February 13, 1993|By John W. Frece and Michael Hill | John W. Frece and Michael Hill,Staff Writers

Setting aside allegations that his lewd and sexist remarks make John S. Arnick unfit to be a judge, a state Senate committee voted 14-4 yesterday to recommend that the former delegate be confirmed for a full 10-year term on the Baltimore County District Court bench.

After a tense week and an extraordinary four-hour hearing, the Executive Nominations Committee concluded that one night's mistake should not ruin a man's long and successful career in public service.

The vote came after Mr. Arnick said he could not recall precisely what he had said during a dinner conversation a year ago with two female lobbyists. Both women have said he told racist and ethnic jokes and used profane and derogatory terms to describe women in general and spousal-abuse victims in particular.

"I remember the dinner, but I cannot remember verbatim what was discussed," Mr. Arnick testified under oath. "I know they misunderstood some of what I probably said. I wish I could remember all of the details. I honestly cannot."

As for the charges of bigotry, he said: "I often felt my parents, grandparents and great-grandparents from Italy, Yugoslavia, Poland and Germany would have been very proud of my legislative career. To read now about my alleged ethnic insensitivity really hurts, and it is not true."

Mr. Arnick was the 50th and final witness in a hearing to determine whether he should continue in the $82,300-a-year judicial post he assumed last month. The full Senate is expected to vote on his confirmation Tuesday.

Senate President Thomas V. Mike Miller Jr., a member of the committee who voted for the appointment, said he expected full Senate confirmation, but it might be close.

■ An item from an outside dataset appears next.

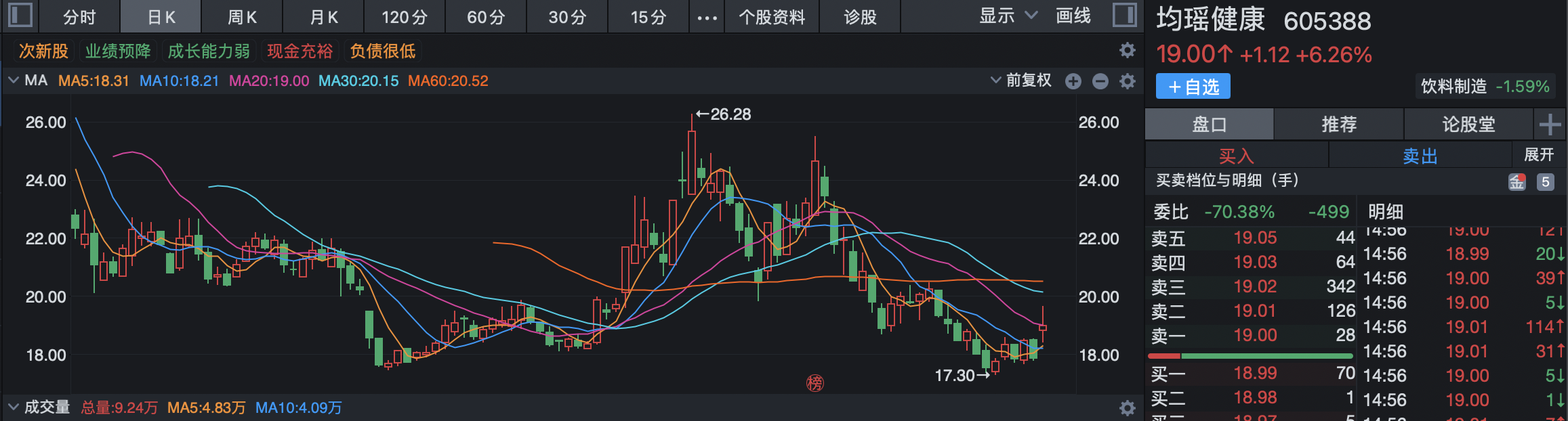The image size is (1568, 421).
Task: Click the right panel toggle icon
Action: tap(1124, 16)
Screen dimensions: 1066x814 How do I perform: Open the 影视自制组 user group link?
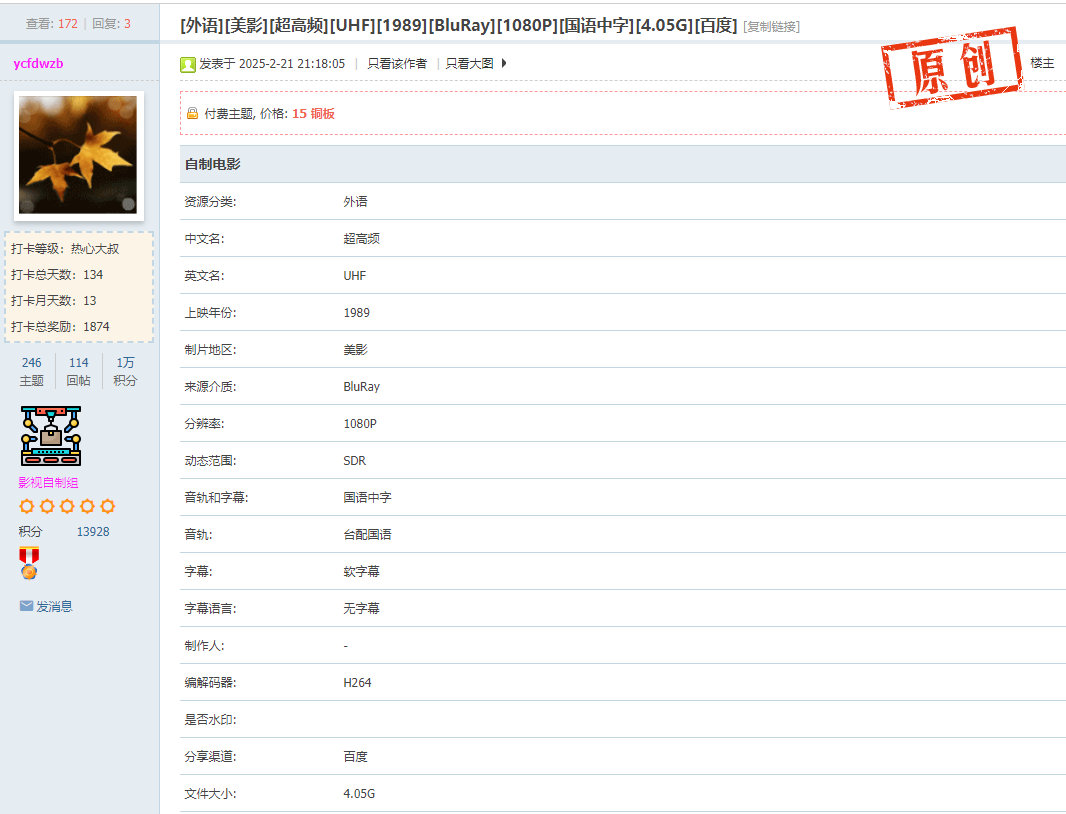pyautogui.click(x=48, y=483)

"The Executive Nominations Committee is a microcosm of the full Senate," Mr. Miller said, adding, "It could be dicey, but I'm certain he'll get more than 24 votes [required for approval.]" An informal survey by The Sun Thursday indicated that at that time, nearly half of the Senate was undecided, and the remaining members were almost evenly split.

Yesterday, eight witnesses testified against him, two of them women who raised additional allegations of offensive behavior by Mr. Arnick.

The drama surrounding Mr. Arnick's confirmation began Monday when Takoma Park lawyer Judith A. Wolfer stepped forward to testify about a dinner meeting she and Nancy J. Nowak, then an aide to Gov. William Donald Schaefer, had with Mr. Arnick during the legislative session last February.

The women were trying to persuade Mr. Arnick, then chairman of the House Judiciary Committee, to pass a domestic-violence bill. During the dinner, Ms. Wolfer said, Mr. Arnick referred to women as "lying bitches" and used a sexual vulgarity to describe those who claim to be victims of spousal assault.

Ms. Wolfer was present at yesterday's hearing, but gave no further testimony. Ms. Nowak, now director of parole and probation for the state, had been expected to testify, but instead submitted a letter to the committee that briefly corroborated Ms. Wolfer's statements.

Sen. Howard A. Denis, a Montgomery County Republican, questioned whether Ms. Nowak might have been coerced not to testify by Governor Schaefer, an allegation denied by Mr. Schaefer's press secretary.

Mr. Arnick's statement, his first since Ms. Wolfer's bombshell, never denied her allegations. "You should know I generally play the devil's advocate during meetings with lobbyists," he said, "telling proponents what to expect from potential opponents, and verbalizing some of the comments that I am likely to hear from the other side of an issue."

But Ms. Wolfer said afterward, "There's no question in my mind that that was not the context of his remarks. I'm an attorney and I understand when someone is presenting an argument as a philosophical point of view. . . . He was talking about his personal feelings in a personal context."

Asked by Senator Denis whether he had ever used the language described by Ms. Wolfer, Mr. Arnick said, "Some of those words they said I used I have never ever used in direct reference to anybody in my life."

The confirmation hearing thrust senators into unaccustomed territory, sitting in judgment of an individual -- in this case, a friend of many of them.

Mr. Arnick entered the room accompanied by his friend and adviser, House Speaker R. Clayton Mitchell, and House Majority Leader D. Bruce Poole. During the hearing before a standing-room-only audience of about 200, the two men sat with Mr. Arnick in the front row, listening intently to testimony that often came from legislators or lobbyists who depend on these same legislative leaders to help them pass or kill bills.

Behind the 19-member committee, more than a dozen other senators and delegates sat or stood, watching the unusual proceedings. Robert A. Pascal, the governor's patronage chief who had lobbied for Mr. Arnick's confirmation all week, sat among them, chatting to members as the hearing progressed.